Like mayors of most major cities across Canada, Tory sits atop a fiscally challenged regime whose impenetrable financial structure has run out of money to pay for grandiose transit and infrastructure plans worth — in Toronto’s case — $33 billion. Desperate for cash flow to fund these mostly money-losing infrastructure extravaganzas, city politicians are crying poor to other levels of government and trying to find politically correct justifications to raise their own taxes.
Road “tolls” fit the bill. Tolls on Toronto’s two major expressways — the Don Valley Parkway and the Gardiner Expressway — would “ease congestion” and “encourage people to take transit,” said the mayor. The money, he said, would be earmarked for financially unjustifiable transit projects the city wants to build to complement existing money-losing transit operations.
How many new taxes will automobile drivers have to absorb to fund the dreams of scheming politicians selling subsidized public transit?
The new Toronto road tax, at $2 per one-way trip, represents a triple-whammy on drivers, coming as it does on top of the current 36 cents/litre gasoline tax and the pending 4.3 cents/litre carbon tax (heading to 50 cents or more in future) announced in a recent government of Ontario budget.
Carbon taxes are supposed to reduce gasoline use. Maybe drivers will switch to electric vehicles. But then, electricity prices have been priced to punitive levels in Ontario. Toronto drivers, therefore, face a quadruple tax whammy.
It’s all based on ecofiscal theory, wherein a road toll — known as congestion pricing — leads to “reduced traffic congestion and creates net economic benefits both for the economy as a whole and for individual drivers,” according to a report from Canada’s self-appointed Ecofiscal Commission.
It’s a theory without much solid evidence to back it up. The most famous congestion toll regime in the world, established 13 years ago in London, England, now charges drivers $20 to enter the city. Rather than clear up traffic, it has turned London into a city with the worst traffic congestion in Europe. A Eurostat report said drivers spend 101 hours a year bogged down in London traffic.

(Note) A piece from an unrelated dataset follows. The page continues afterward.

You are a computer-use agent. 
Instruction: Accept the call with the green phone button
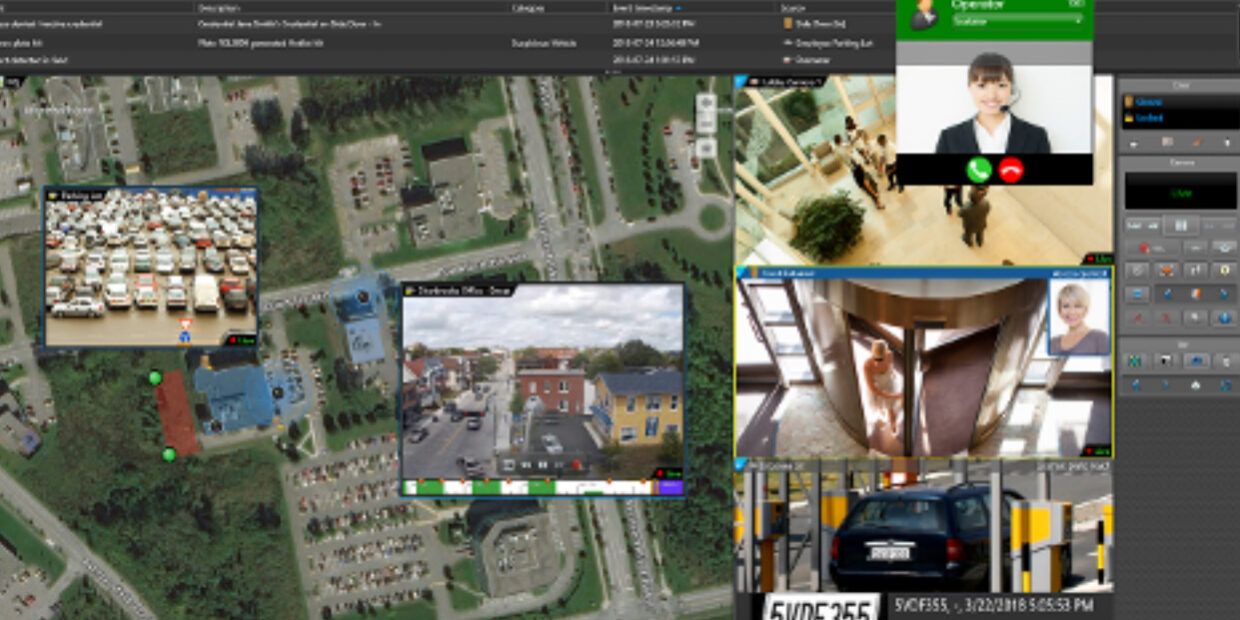(x=978, y=169)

The cause of the new congestion? A report in The Atlantic magazine last month cited the Uber-Amazon delivery explosion, increasing volumes of private taxis, a major shrinkage of road space due to construction, rampant expansion of road-killing bicycle lanes, and population growth. Road pricing, in other words, may have helped reduce some congestion in the early going but ultimately also promoted new congestion that has returned London to its normal big-city state — congested.
Related
- Chris Selley: Toll road proposal opens Toronto to strange new universe of paying for what it wants
- Andrew Coyne: Toll roads the only solution to traffic congestion
- Rex Murphy: An ‘Idle no More’ I can really get behind — the end of toll roads
In principle, road pricing is solid economic theory, but only if the price is attached to the building and funding of roads. Drivers should pay for the roads they consume, but not for everybody else’s pet infrastructure projects. That’s not pricing, that’s central planning.
If politicians and ecofiscalists were honestly interested in people playing full share of costs and externalities, how about looking at public transit? Most urban transit systems avoid the idea. Toronto’s transit system just announced an increase in its flat-fare price to $3. That means an inner-city transit user going three stops to cover two kilometres pays the same price as a rider on a 20-km trip to the suburbs travelling on expensive infrastructure that cannot support operating costs, let alone the massively subsidized capital costs.
If we want economically coherent funding regimes with full cost pricing — as recommended by the ecofiscalists — let’s do it right. Taxing the life out of automobile use and using the money to subsidize uneconomic government spending is something even ecofiscalists should, in principle, oppose.